Another week, another week of workouts in the books.
Last week was a lot of circuits, a lot of cardio, a lot of food, and a few bruises. I was STARVING Wednesday – Friday. I’m sure that means something, but I could not get enough food. I was an unsatisfied, bottomless pit all week! On Friday I finally gave in and ate a bowl of carb-loaded, sugar coated cereal. To make myself feel a bit better about my choices I decided to mix up a vanilla protein shake and use that as my “milk.” Don’t do it. Don’t ever do it. It’s terrible.
Enough about food, let’s talk workouts.
Warm-up: 3 rounds/30 sec. high knees, jump squats, push-ups, jump lunges.
Front Squats: 5 rounds of 3 – 95#
- (7) Squat cleans: 75#
- (14) KB swings: 40#
I had matching bruises on my shoulders for 3 days after this workout. Squat cleans left me a nice shade of black and blue.
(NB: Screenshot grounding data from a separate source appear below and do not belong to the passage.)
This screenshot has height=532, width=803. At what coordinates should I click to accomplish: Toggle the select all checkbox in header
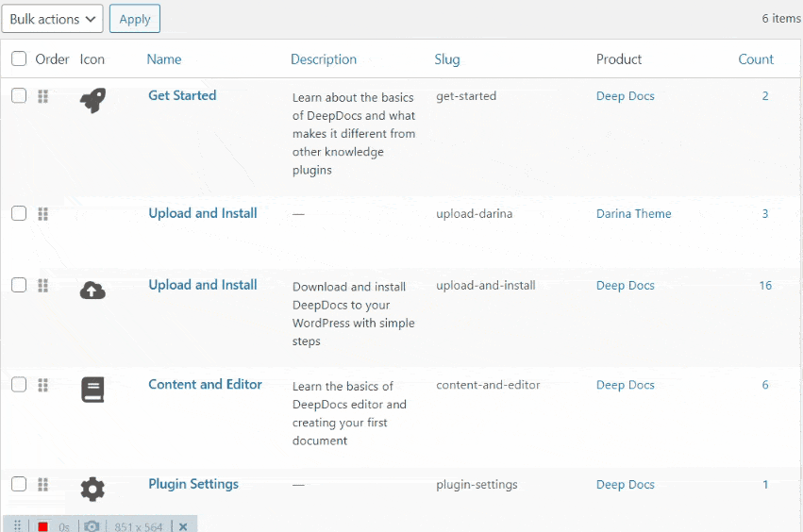[19, 59]
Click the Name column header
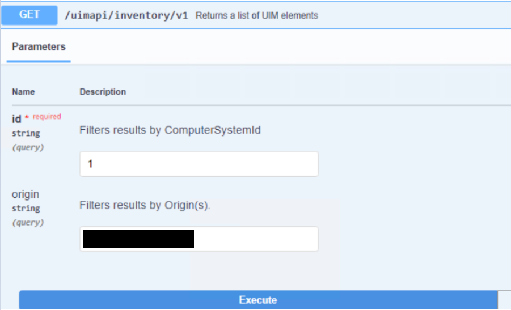Image resolution: width=511 pixels, height=310 pixels. [23, 91]
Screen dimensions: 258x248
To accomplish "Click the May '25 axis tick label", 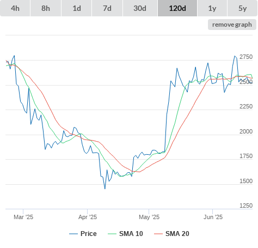I will click(x=149, y=217).
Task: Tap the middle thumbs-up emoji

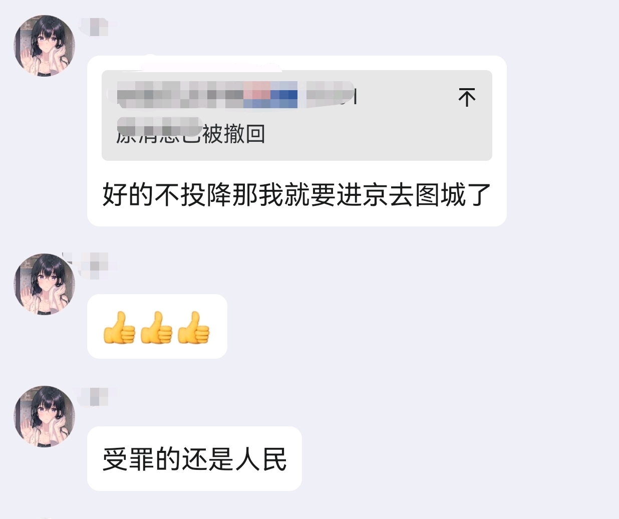Action: (x=156, y=328)
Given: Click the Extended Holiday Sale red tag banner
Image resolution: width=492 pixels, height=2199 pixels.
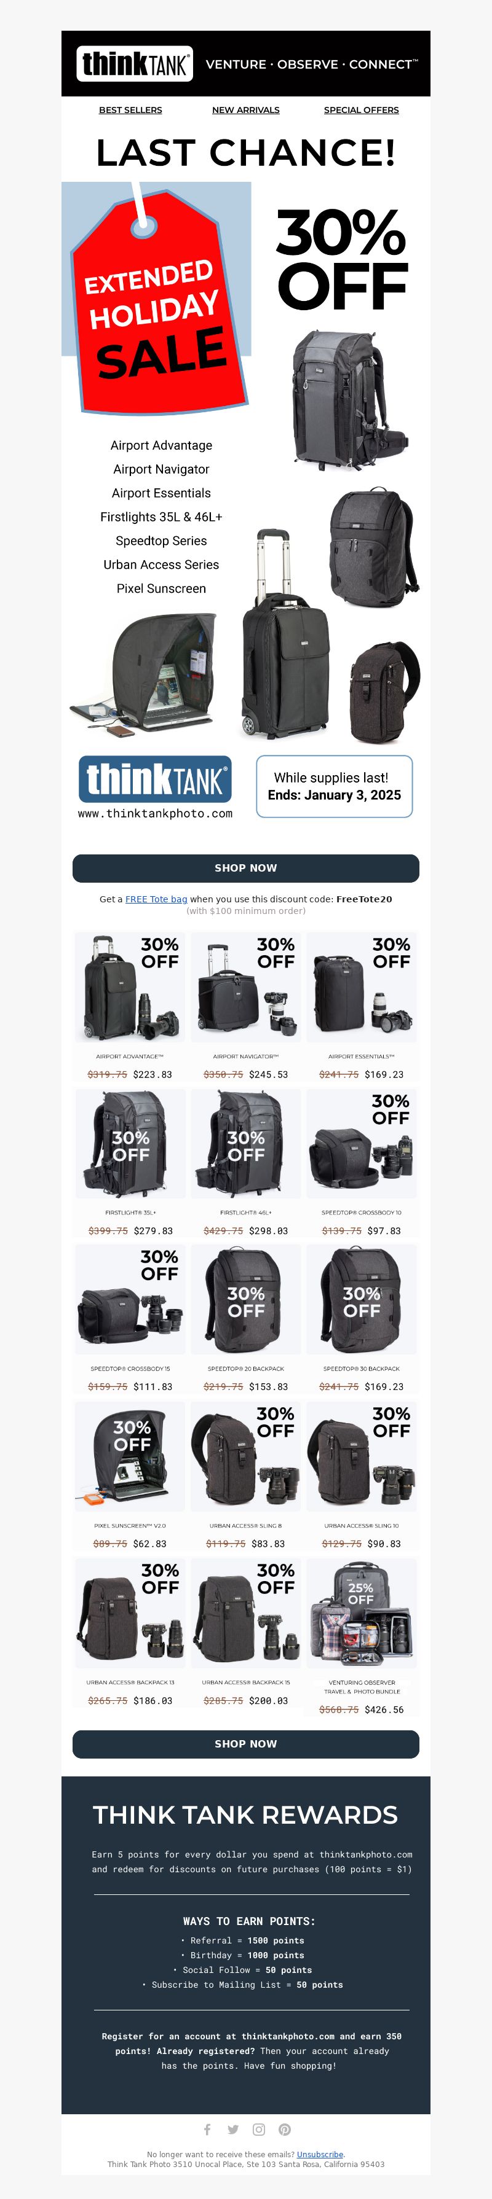Looking at the screenshot, I should (x=157, y=299).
Ran 1.5 miles from work to the gym. Every minute on the minute (for 20 minutes) I completed the following:
- 5 pull-ups
- 10 pushups
- 15 squats
This added up to 100 pull-ups, 200 push-ups, and 300 squats. I did assisted pull-ups, duh, and modified push-ups (still working on building strength in my chest). This was a tough one. I had plans to run back to work, but thankfully The Carnivore was close, so I bummed a ride back to the office.
Wednesday – Yoga
- 20 Double-unders
- 10 Thrusters 50#
- 20 Pike ups (on stability ball)
- 10 Single leg hamstring curls (on stability ball)
- 20 Dips
I still can’t do 20 unbroken double-unders, but they are getting better and better! Practice makes progress, right?
Friday – Rest Day
And carb loading. GIVE ME ALL THE FOOD!! I had an unsatisfiable appetite all day. I ate everything in our house… and stayed in my pajamas until 1:00pm. #sorrynotsorry
Aerial Silks class at Climb Up! Norman. Watch out Ringling Bros., here I come! This class was seriously so much fun! I think silks will be a necessary skill when I join Cirque Du Soleil.
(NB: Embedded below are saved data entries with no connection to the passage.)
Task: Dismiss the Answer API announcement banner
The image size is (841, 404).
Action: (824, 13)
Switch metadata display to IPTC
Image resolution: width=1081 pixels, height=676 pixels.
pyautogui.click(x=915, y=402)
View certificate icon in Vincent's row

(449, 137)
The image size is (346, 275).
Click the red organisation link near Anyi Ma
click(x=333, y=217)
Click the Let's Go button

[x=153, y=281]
All that carb loading gave me SO. MUCH. ENERGY.
Ran 2 miles to the gym
10 min AMRAP (7 rounds)
- (10) KB Sumo deadlift high pull – 40#
- (10) Burpees
Ran 2 miles home
Rest day – I don’t know why I ever plan workouts on Sundays. They never happen.
I meal prepped, taught a yoga private, and did some mobility work – so I guess there’s that.